*Texto propuesto*:
# # # # #
Es bendita para el cristianismo
porque su verdadera naturaleza es la pureza; es emblema, también de la más
alta virtud y al bautizarnos vamos al encuentro de la Gracia y ahuyentamos a
los demonios que pudieran haberse ocultado detrás de la inocencia de nuestros
cuerpos que no conocen aún la caricia de esa agua bautismal.
El agua es lo opuesto al fuego.
Para Chevalier y Gheerbrant el agua es yin. Corresponde al norte, al frío, al
solsticio de invierno. Es abismal.
En muchas tradiciones, simboliza el
comienzo de la Creación. Es madre y matriz. Fuente de todas las cosas,
manifestación de lo trascendente y revelación de santidad. Pero no puede
escapar a su propia ambivalencia o contradicción: es vida pero también es
muerte; crea, pero destruye. Es devastadora, desata su furia y arrasa pueblos
enteros y acaba con las vidas que encuentra a su paso. Hace alianzas con el
viento y la lluvia benéfica se convierte en huracanes de espanto: levanta en
el mar olas de quince metros de altura y aparece convertida en el tsunami que
aniquila toda forma de vida costanera. Es el deslave de Vargas, el derrumbe de
las montañas erosionadas. Los ríos, que son caminos de bendición, se
convierten en avanzadas de los peores desastres y las quebradas secas se ahogan
en la súbita, tumultuosa e inesperada crecida de sus aguas. Fuera de
semejantes destrozos, el agua sigue siendo símbolo de la vida y del espíritu.
# # # # #
*Datos del ejercicio*:
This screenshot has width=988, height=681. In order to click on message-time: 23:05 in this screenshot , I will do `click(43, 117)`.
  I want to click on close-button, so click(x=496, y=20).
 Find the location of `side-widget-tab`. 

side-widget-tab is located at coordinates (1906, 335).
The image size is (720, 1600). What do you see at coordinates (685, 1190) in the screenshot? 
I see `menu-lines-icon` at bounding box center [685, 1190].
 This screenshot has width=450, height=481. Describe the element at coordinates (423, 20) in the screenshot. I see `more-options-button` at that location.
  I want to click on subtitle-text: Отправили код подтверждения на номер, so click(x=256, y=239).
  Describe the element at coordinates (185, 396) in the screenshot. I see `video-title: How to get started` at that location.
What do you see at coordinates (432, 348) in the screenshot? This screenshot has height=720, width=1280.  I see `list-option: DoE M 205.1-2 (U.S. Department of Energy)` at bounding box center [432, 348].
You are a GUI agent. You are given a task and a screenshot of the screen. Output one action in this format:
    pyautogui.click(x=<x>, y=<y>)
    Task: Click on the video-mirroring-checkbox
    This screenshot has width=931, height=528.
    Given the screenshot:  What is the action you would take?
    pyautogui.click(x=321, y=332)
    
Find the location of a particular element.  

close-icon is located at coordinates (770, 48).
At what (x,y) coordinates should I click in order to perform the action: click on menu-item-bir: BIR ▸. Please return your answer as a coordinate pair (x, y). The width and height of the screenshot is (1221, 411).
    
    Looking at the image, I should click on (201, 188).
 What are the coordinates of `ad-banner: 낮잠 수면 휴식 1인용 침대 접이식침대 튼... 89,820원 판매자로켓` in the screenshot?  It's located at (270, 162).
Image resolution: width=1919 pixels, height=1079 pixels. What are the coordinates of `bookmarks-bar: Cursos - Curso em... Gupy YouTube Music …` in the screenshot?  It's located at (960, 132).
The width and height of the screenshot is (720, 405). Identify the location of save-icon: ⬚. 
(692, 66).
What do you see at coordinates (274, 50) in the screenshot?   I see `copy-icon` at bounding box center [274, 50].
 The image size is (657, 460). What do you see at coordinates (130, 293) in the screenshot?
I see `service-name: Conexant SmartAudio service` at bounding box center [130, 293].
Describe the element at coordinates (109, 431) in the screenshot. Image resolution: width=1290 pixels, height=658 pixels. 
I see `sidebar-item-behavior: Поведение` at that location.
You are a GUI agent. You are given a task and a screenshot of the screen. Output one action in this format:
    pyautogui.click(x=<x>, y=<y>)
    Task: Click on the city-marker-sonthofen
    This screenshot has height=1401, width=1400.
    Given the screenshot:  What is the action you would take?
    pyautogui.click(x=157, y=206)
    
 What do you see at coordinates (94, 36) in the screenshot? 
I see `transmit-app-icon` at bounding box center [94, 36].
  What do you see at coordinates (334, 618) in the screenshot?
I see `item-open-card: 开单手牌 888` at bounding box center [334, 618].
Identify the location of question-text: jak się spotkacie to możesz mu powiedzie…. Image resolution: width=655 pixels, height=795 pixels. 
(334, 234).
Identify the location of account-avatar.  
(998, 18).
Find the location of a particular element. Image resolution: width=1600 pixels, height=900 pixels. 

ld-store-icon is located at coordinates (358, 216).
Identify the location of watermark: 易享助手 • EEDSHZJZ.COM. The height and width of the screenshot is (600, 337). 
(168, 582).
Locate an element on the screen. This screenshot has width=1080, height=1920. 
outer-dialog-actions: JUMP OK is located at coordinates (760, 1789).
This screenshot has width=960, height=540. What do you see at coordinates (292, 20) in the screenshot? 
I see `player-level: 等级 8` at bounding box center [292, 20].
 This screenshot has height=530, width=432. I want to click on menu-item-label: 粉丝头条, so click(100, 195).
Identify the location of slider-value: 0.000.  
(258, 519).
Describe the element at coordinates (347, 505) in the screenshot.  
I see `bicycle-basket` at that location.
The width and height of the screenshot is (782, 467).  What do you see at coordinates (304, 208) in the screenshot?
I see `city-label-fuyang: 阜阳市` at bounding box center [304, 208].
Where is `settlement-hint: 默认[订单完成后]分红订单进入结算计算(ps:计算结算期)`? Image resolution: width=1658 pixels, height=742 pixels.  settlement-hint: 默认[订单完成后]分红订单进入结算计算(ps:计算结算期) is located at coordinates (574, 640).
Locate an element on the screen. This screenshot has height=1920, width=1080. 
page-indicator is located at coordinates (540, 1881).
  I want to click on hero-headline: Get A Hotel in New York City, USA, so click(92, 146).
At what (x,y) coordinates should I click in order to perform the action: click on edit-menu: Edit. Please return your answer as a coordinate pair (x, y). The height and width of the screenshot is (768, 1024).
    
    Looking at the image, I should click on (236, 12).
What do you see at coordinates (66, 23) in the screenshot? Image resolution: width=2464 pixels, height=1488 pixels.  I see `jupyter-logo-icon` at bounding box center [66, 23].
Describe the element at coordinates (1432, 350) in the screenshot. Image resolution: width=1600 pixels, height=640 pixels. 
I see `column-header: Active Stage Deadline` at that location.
# # # # #
*Completa lo siguiente*:
- A) Responde según el texto sobre el agua:
(i) ¿A qué elemento se opone el agua?
(ii) Para Chevalier y Gheerbrant, ¿a qué punto cardinal corresponde el agua?
(iii) ¿Qué altura alcanzan las olas que el agua levanta en el mar?
- B) Copia sin cambios las filas, desde el comienzo de las filas hasta la línea que contiene "I want to click on close-button, so", incluida esta.

*Respuestas del ejercicio*:
- A)
(i) Al fuego.
(ii) Al norte.
(iii) Quince metros.

- B)
This screenshot has width=988, height=681. In order to click on message-time: 23:05 in this screenshot , I will do `click(43, 117)`.
  I want to click on close-button, so click(x=496, y=20).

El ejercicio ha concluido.